Re-evaluating what it means to be Hmong

It’s hard being Hmong. Honestly, I used to hate it and sometimes I still do.

I didn’t understand why I was born as a Hmong female and why I had to follow certain traditions.

I thought I was living in a country that’s known for its independence, freedom, and (growing) equality, but then I came to realize that, yes I do live in that country, but that is not my culture, my history.

I got into constant fights and arguments with my family and myself.

I was confused about who I was and what the “right” person was, who I wanted to be and who I should be.

Was I not a good daughter if I didn’t portray Hmong traditions because some of them were the exact opposite of what I believed in, what I was passionate about?

Is being an American, living in westernized culture, and being a bit “white-washed” bad?

Was I not a good daughter if I didn’t portray Hmong traditions because some of them were the exact opposite of what I believed in, what I was passionate about?

These are four reasons to why being Hmong (a Hmong female) annoyed me, irritated me, confused me, and honestly, hurt me.

1. I hated how no one knew what Hmong was.

What I hated more than that though was how ignorant people were when you told them what Hmong was.

I know not everyone is like that, but still, it bothered me.

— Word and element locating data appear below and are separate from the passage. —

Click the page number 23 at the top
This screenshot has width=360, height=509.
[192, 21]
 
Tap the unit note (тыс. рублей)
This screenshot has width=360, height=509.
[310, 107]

People: “Hey what ethnicity or race are you?”

Me: “I’m Hmong.”

People: “What’s that?”

Me: I tell them what Hmong is.

People: “Ohhh so you’re Chinese? Japanese? Korean?”

Me: “No, I’m Hmong.”

People: “Um, okay.”

2. Gender roles are definitely one thing that bothers me about Hmong culture: the patriarchal Hmong tradition.

The men were always favored and was ruled “superior”, while the women were last priority, oppressed, and were sometimes portrayed as objects.

I didn’t like how I had to cook, clean, and cater to the men while they sat around doing nothing.

I didn’t like how I wasn’t allowed to do certain things or hang out with friends or even family members.

It felt like I was bound to all male beings and would serve them for the rest of my life.

Who I am and what I wanted, though, was equality for all genders because we too are human beings.

3. Although this could be for any culture, all Hmong people know this is true within the Hmong community.

Gossip travels like there’s no tomorrow within the community.

You tell someone one thing and the next thing you know, everyone knows.

What’s worse than gossiping gossip, though, is that the important issues such as domestic violence, child abuse, and sexuality are either taboo or swept away.

I don’t like people knowing my issues in life unless I decide to tell them myself.

I don’t understand why you need to talk about other people’s issues and share it, especially when it doesn’t concern you.

4. People thought that because you were a Hmong teen, you were married already or should be getting married.

I understand that in Hmong culture, you get married in your teens, but that doesn’t mean that I have to get married in my teens.

I didn’t like how I wasn’t allowed to do certain things or hang out with friends or even family members.

I didn’t like how the elders pressured you to get married, asked if you were married yet, and even tried getting you to meet their son(s).

I’m sorry, but I don’t want to meet your son and force myself to like him when I don’t.

I don’t want to get married as a teen and that is my choice.

If you want to get married in your teens, go for it because it’s your life, your love life, not mine.

Although I don’t necessarily like these things, I now understand that I have to accept them, but not conform to them.

I want to be able to create my own cultural identity while keeping my roots and staying at peace with the country I am a part of today.

I came to the realization that I need to rediscover and find myself as an American Hmong woman.

There will always be people who ask me what Hmong is.

I want to be able to embrace the Hmong culture and its history and share it with others even if they don’t understand or acknowledge it.

I am grateful that I was able to learn how to cook, clean, and cater to others, but that doesn’t mean I should allow myself to be taken advantage of.

I will still fight for gender equality. Gossip is gossip. Even though it spreads fast within the Hmong community, I’ve learned that people will always talk. I just need to know who I am and be confident in myself. Finding balance within all cultures and myself is not an easy path to take, but they say the hardest decisions and the hardest paths in life are the most important ones.

I am a Female Hmong American and I accept who I am.